PAGE TEXT ->

H1N1 deaths increase, vaccines running low
(AP Photo/Paul Sancya)
US News and World Report said yesterday (Oct 30, 2009) that 114 deaths, from 2009 H1N1, have occured in children, with 19 of those having happened in the last week (read more). With the number of deaths rising as more are exposed to the flu, and limited supplies of vaccine, there are many concerns and questions in people's minds. Today, in Allentown, PA, the lines for the vaccine wrapped outside the building and around the corner with people arriving 2 hours before scheduled to get in line to receive the vaccine.
One of the questions people have is why H1N1 seems to have no rhyme and reason when it comes to those who die from it. KSL.com reported, in an article By John Daley, on the death of a 52 year old University teacher: "State health officials say it's only a small subset of those who get sick with H1N1 who die. Those fatal cases often involve the one-two punch of the H1N1 virus combined with a bacterial infection, just like the illness that claimed the life of a popular Weber State University teacher this week.
The death of 52-year-old math teacher Diane Pugmire left colleagues like Dixie Blackinton stunned, because Diane seemed so healthy.
"I had no idea she was sick," Blackinton said.
After taking a nap Monday, Diane complained of difficulty breathing, was taken to the hospital and soon was fighting to survive."

YOUR TASKS ->
- A) Update the H1N1 article from "US News and" to "receive the vaccine.", replacing "limited" with "scarce".
- B) Translate this sentence from the H1N1 article into Spanish: "The death of 52-year-old math teacher Diane Pugmire left colleagues like Dixie Blackinton stunned, because Diane seemed so healthy."
- C) Proceed with the H1N1 article, picking up after its final sentence.

Saved entries:
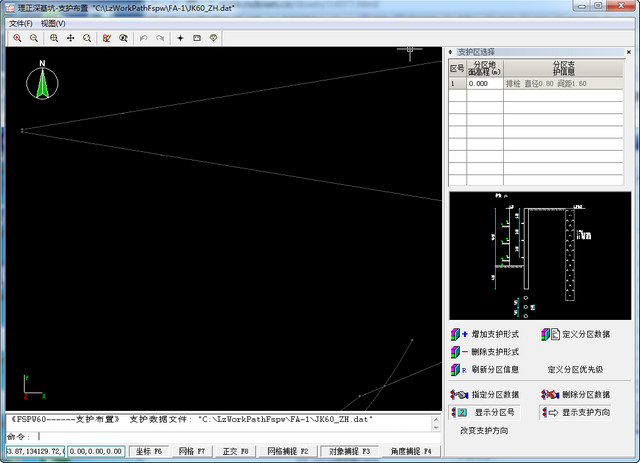Viewport: 640px width, 463px height.
Task: Click the redo arrow in toolbar
Action: 160,38
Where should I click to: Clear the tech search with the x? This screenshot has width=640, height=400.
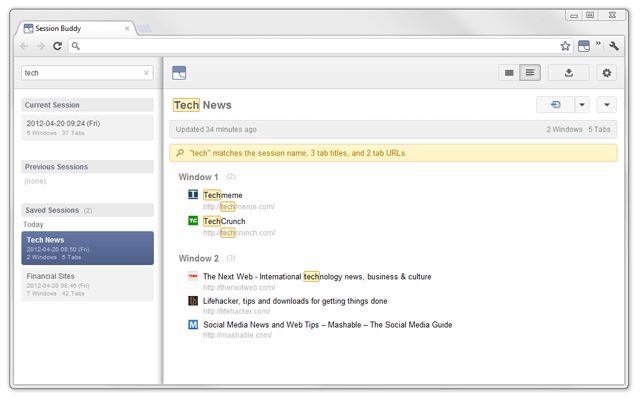pos(146,73)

ANSWER SET ->
- A)
US News and World Report said yesterday (Oct 30, 2009) that 114 deaths, from 2009 H1N1, have occured in children, with 19 of those having happened in the last week (read more). With the number of deaths rising as more are exposed to the flu, and scarce supplies of vaccine, there are many concerns and questions in people's minds. Today, in Allentown, PA, the lines for the vaccine wrapped outside the building and around the corner with people arriving 2 hours before scheduled to get in line to receive the vaccine.

- B) La muerte de Diane Pugmire, profesora de matemáticas de 52 años, dejó atónitos a colegas como Dixie Blackinton, porque Diane parecía tan sana.

- C)
Dr. Anne Schuchat who is the director of the U.S. Centers for Disease Control and Prevention's National Center for Immunization and Respiratory Diseases, is quoted By Steven Reinberg of US News and World Report as saying: "Among adults hospitalized with the H1N1 swine flu, 45 percent did not have a pre-existing medical problem and 6 percent were pregnant. Among hospitalized children, 5.8 percent had sickle anemia or another blood disorder...The most common underlying conditions [for children] were asthma and chronic lung disease, neuromuscular diseases and sickle cell or other blood disorders (read more)."
So, why are people who appear to be healthy dying so suddenly? Research by the Imperial College London say that the virus from the H1N1 flu goes deeper into the lungs than the seasonal flu suggesting this is one of the reasons it causes more severe problems (read more). A study done by University of Michigan also suggests that those who have a serious case of swine flu are at a greater risk for blood clots in the lungs (for more info).
Most cases of H1N1 are mild but as more and more people are exposed the number of serious cases will increase because there will be more cases of the flu overall. In more serious cases most people's symptoms increase over four days before they are hospitalized but then they become critically ill very quickly, generally going into ICU within 48 hours of being hospitalized.